Search code examples
sqlpostgresqlquery-optimization

Speed up sql query where elements in two columns must belong to a common set


I have a postgres database where I have a table listing all the nodes in a graph and a table listing all the edges between those nodes. What I want to be able to do is specify a subset of all the nodes and then retrieve all the edges between those nodes.

The edge table has two columns to indicate which nodes it joins: left_node and right_node. So the query for the edges has to return edges where both the left_node and the right node are in the set of nodes specified eg. if there are 100 nodes but I'm interested in the connection between 20 of them.

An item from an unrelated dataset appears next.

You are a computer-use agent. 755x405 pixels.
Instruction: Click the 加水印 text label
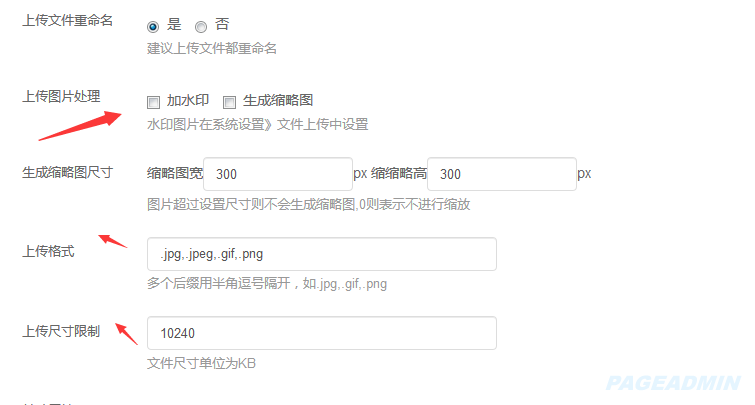coord(188,101)
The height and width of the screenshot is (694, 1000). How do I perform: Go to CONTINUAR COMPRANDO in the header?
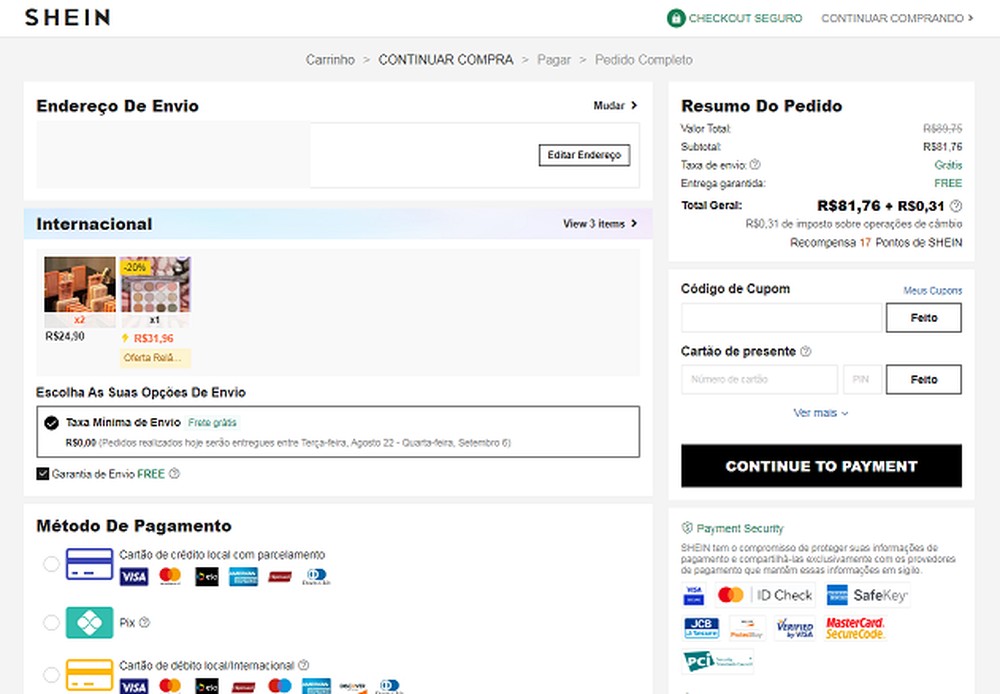tap(897, 17)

I created the query below that checks to see that each node is in the set. It works but does not scale; with 4.6M edges and a set of just 10 nodes, the query takes 3 minutes (macbook pro M1 32GB ram). I need to scale to +100,000 nodes

Is there a better way to do this?

-- edge query
edge_query = """
    select *
    from edges ed
    where ed.left_node_id in ({})
    and ed.right_node_id in ({})
"""

-- execute query in pandas (or your favourite dbase ide)
import pandas.io.sql as sqlio

edges_retrieve = sqlio.read_sql(edge_query.format(<text_nodes_list>),<connection>)


Solution

  • To improve performance,please load the set that goes into the IN clause (<text_nodes_list>) into a table. Also, create indexes on columns used in the where clause.